Dans la matinée du 5 juillet, il braqua une dernière fois son objectif vers le ciel.

« Ça y est, dit-il en s’écartant de l’instrument. Maintenant, on peut laisser courir. »

Aussitôt, il s’occupa de ses colis.

Sa machine, avec quelques ampoules de rechange et sa lunette d’abord. Il les emmaillota avec beaucoup d’habileté et les protégea par des étuis capitonnés contre les hasards du voyage. Ce fut ensuite le tour de ses bagages personnels.

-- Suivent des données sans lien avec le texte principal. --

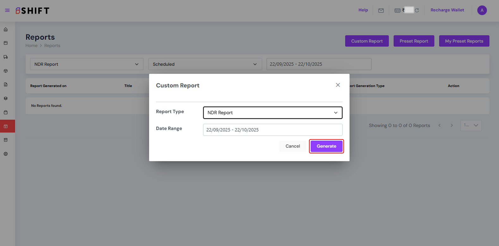
Task: Cancel the Custom Report dialog
Action: point(293,146)
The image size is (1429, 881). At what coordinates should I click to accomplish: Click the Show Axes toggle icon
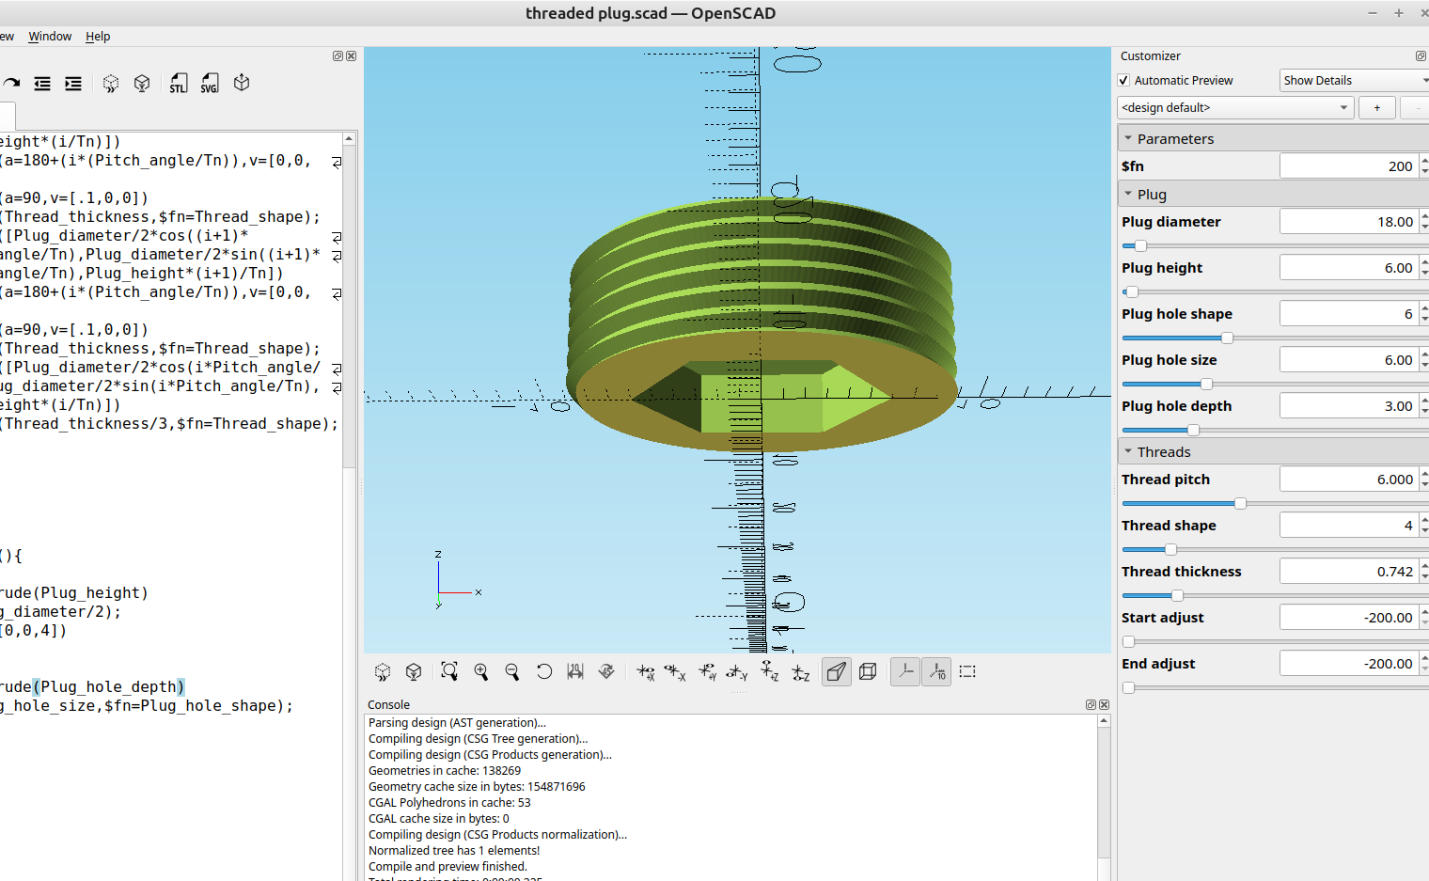click(904, 671)
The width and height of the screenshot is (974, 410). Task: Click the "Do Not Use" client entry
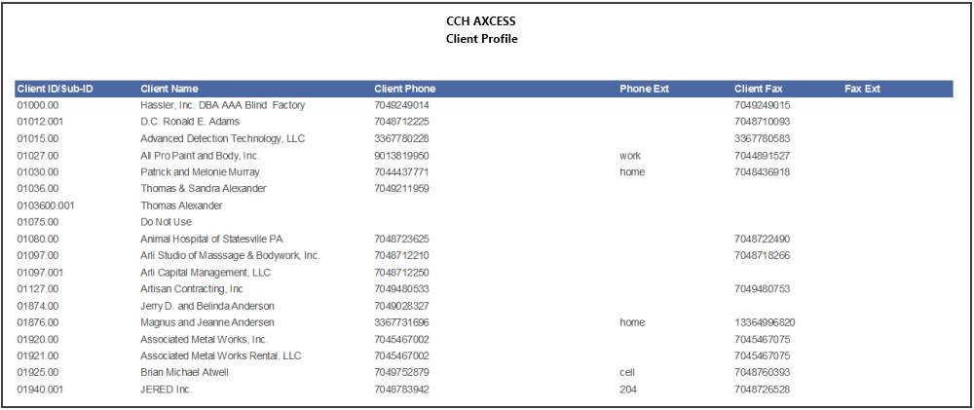tap(167, 221)
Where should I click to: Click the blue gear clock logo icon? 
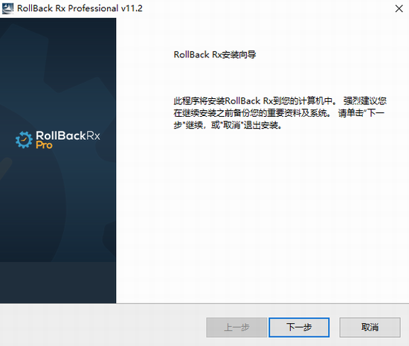[24, 140]
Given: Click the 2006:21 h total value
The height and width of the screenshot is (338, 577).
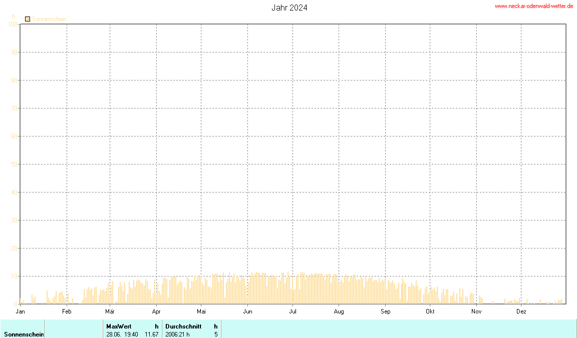Looking at the screenshot, I should pos(177,334).
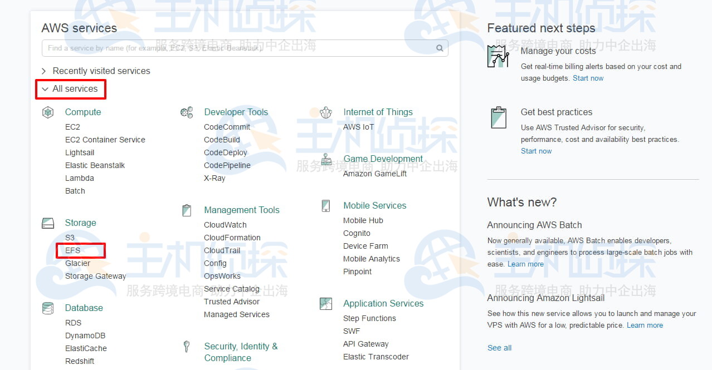
Task: Click the search magnifier icon
Action: point(440,48)
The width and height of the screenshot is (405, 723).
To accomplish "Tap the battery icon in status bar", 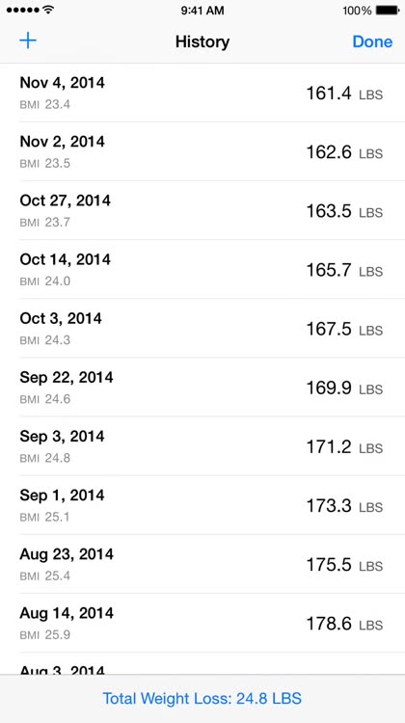I will [388, 11].
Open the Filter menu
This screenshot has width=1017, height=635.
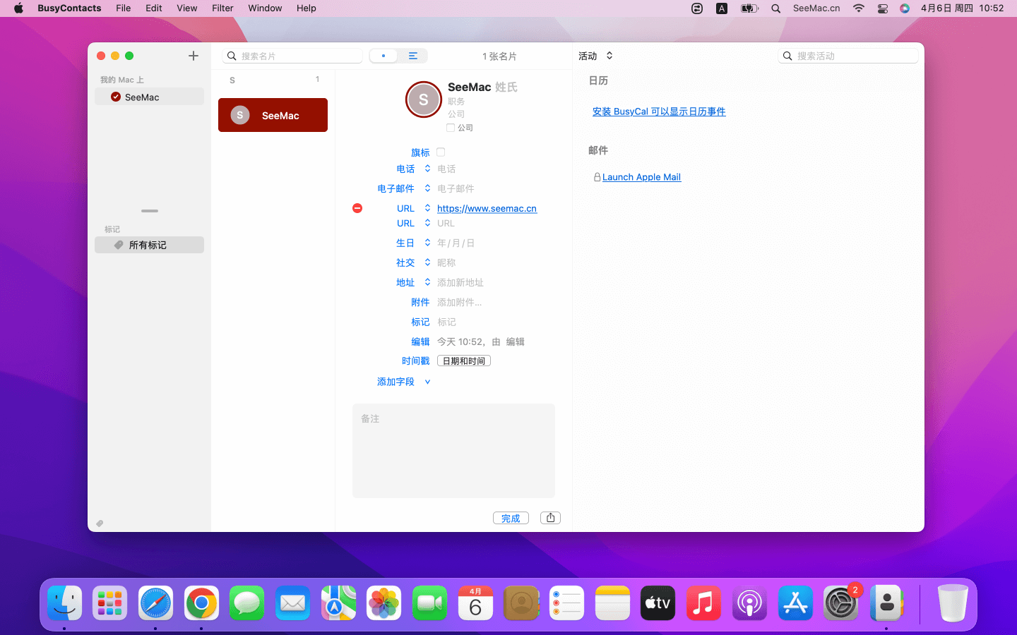click(222, 8)
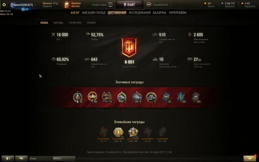Viewport: 259px width, 162px height.
Task: Click the red World of Tanks rating banner
Action: click(129, 48)
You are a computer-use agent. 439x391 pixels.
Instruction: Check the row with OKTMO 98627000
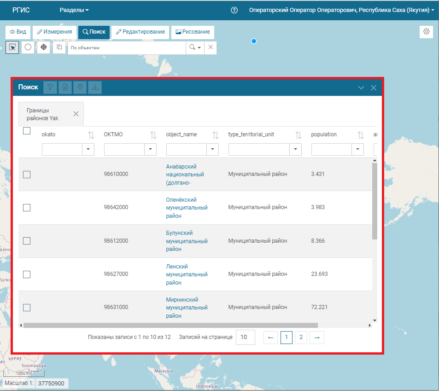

Une difficulté sérieuse faillit l’arrêter dès le premier pas. Comment emballer les objets qu’il convenait d’emporter ? Une malle ? Zéphyrin Xirdal n’en avait jamais eu. Une valise, alors ?…

Après de profondes réflexions, il se souvint qu’il devait posséder une valise, en effet. Et la preuve qu’il la possédait réellement, c’est qu’il la trouva, non sans de laborieuses recherches, au fond d’un cabinet noir, où s’entassait un fouillis de débris, excréta de sa vie domestique au milieu duquel le plus savant des antiquaires aurait été bien empêché de se reconnaître.

Cette valise, que Zéphyrin Xirdal attira à la lumière du jour, avait été jadis recouverte de toile. Cela n’était pas contestable, puisque quelques lambeaux de ce tissu adhéraient encore à son squelette de carton. Quant à des courroies, leur existence antérieure était probable, mais non certaine, car il n’en subsistait aucune trace. Zéphyrin Xirdal ouvrit cette valise au milieu de la chambre et resta longtemps rêveur devant le vide de ses flancs béants. Qu’allait-il mettre là-dedans ?

« Rien que le nécessaire, s’affirmait-il à lui-même. Il y a donc lieu d’agir méthodiquement et d’opérer une sélection raisonnée. »

C’est en vertu de ce principe qu’il commença par y déposer trois chaussures. Il devait plus tard beaucoup regretter que, de ces trois chaussures, l’une fût, par un hasard malheureux, une bottine à boutons, une autre un soulier à lacet, et la troisième une pantoufle. Mais, pour le moment tout au moins, cela ne présentait pas d’inconvénient, et un bon coin de la valise était déjà rempli. C’était toujours ça !

Les trois chaussures emballées, Zéphyrin Xirdal très fatigué s’essuya le front. Après quoi, il recommença à réfléchir.

Le résultat de ses réflexions fut qu’il prit une vague conscience de son infériorité au point de vue spécial de l’art de l’emballage. C’est pourquoi, désespérant d’arriver à rien de bon par la méthode classique, il résolut de s’en fier à l’inspiration.

Il puisa donc à pleines mains dans ses tiroirs et dans le tas de vêtements qui représentait sa garde-robe. En peu d’instants, un amoncellement d’objets hétéroclites remplirent à déborder le côté de la valise dans lequel ils étaient jetés. Possible que l’autre compartiment fût vide, mais Zéphyrin Xirdal n’en savait rien. Aussi fut-il dans la nécessité de bourrer sa cargaison d’un talon impérieux, jusqu’à suffisant accord entre le contenant et le contenu.

La valise fut alors cerclée d’une forte corde liée par une série de noeuds tellement compliqués que leur auteur devait être ultérieurement dans l’incapacité de les défaire ; après quoi celui-ci contempla son œuvre avec une assez vaniteuse satisfaction.

Restait maintenant à se rendre à la gare. Quelle que fût son intrépidité de marcheur, Zéphyrin Xirdal ne pouvait songer à y transporter à pied sa machine, sa lunette et sa valise. Voilà qui était embarrassant !

Il est à supposer qu’il eût fini par découvrir qu’il existait des fiacres à Paris. Mais cet effort intellectuel lui fut épargné. M. Robert Lecœur se montra sur le seuil.

« Eh bien, demanda-t-il, es-tu prêt, Zéphyrin ?

— Je vous attendais, vous voyez, répondit avec candeur Xirdal, qui avait profondément oublié que son parrain dût partir avec lui.

— En route, alors, dit M. Lecœur. Combien de colis ?

— Trois : ma machine, ma lunette et ma valise.

— Donne-m’en un, et prends les deux autres. Ma voiture est en bas.

— Quelle bonne idée ! » admira Zéphyrin Xirdal, en refermant sa porte derrière lui.